By Julian Hattem - 04/30/14 11:05 AM EDT
About 36 percent of Internet users have changed their online passwords or canceled some of their Web accounts out of fear of the online “Heartbleed” bug, according to a new poll.
The Pew Research Center survey found that 29 percent of Web users believe their personal information was put at risk, though only 6 percent of users think their data was actually stolen.
The bug captured headlines across the country, and 64 percent of Internet users said that they had heard about it. Just 19 percent said they had heard “a lot” about the online security flaw, however, which pales in comparison to issues like the ongoing tension in Ukraine, about which 46 percent of the public said they had heard “a lot.”
People who were better educated and had higher incomes were more likely to be aware of the bug and fear that their information was more at risk, according to the survey.

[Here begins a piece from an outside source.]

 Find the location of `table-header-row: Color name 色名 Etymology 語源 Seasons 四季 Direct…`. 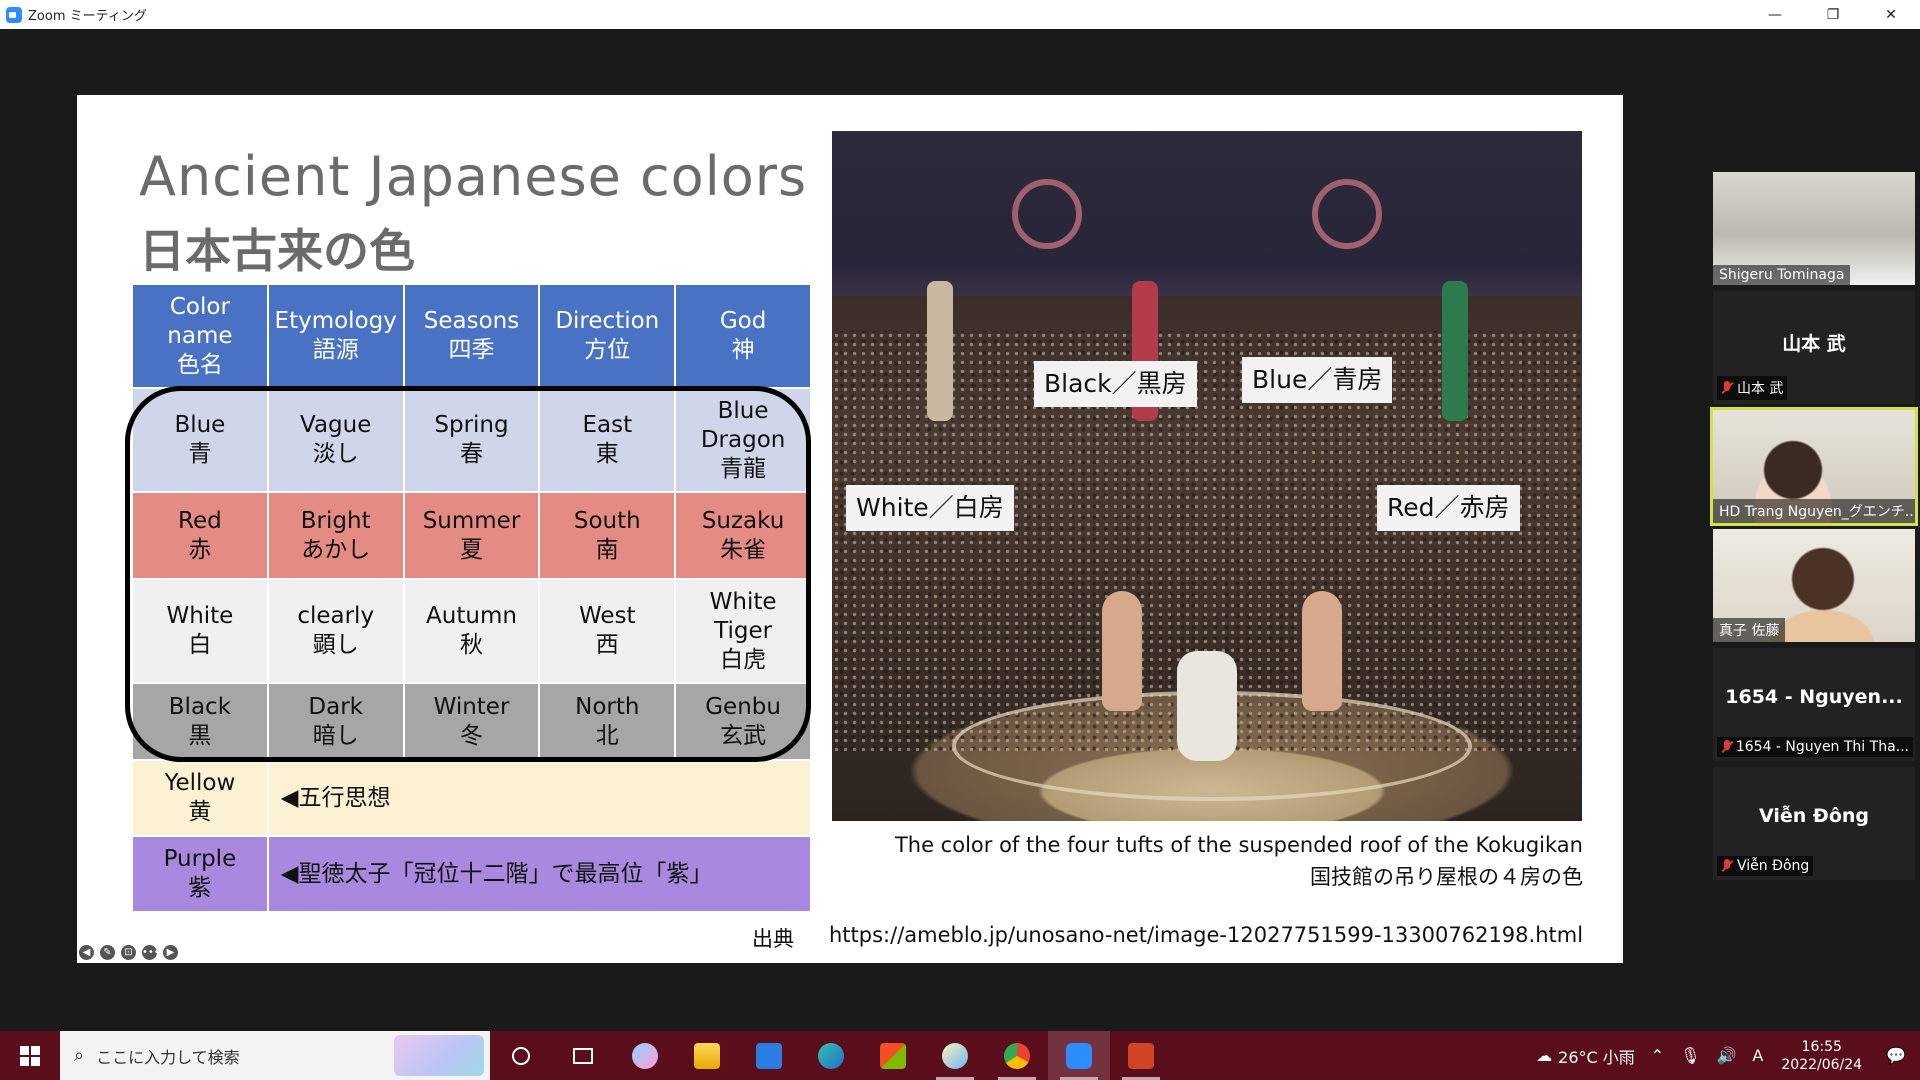

table-header-row: Color name 色名 Etymology 語源 Seasons 四季 Direct… is located at coordinates (472, 336).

News of the bug did not drastically affect the general comfort that Web users have about their data online. According to the poll, 69 percent say that their information is “very” or “somewhat secure,” while 26 percent say it is either “not too secure” or “not at all secure.”
The Heartbleed bug discovered this month affected the widely popular OpenSSL encryption tool, which is used by hundreds of thousands of websites, including giants like Google, Yahoo and Facebook.
A glitch in the security code made it possible to trick a computer into handing over personal information like names, passwords and other sensitive data for the last two years.
Few actual attacks have been reported, but scores of websites asked users to change their passwords, and tech giants have teamed up on a multimillion-dollar effort to prevent a similar type of glitch from ever happening again.
The Pew study surveyed 1,501 adults last week.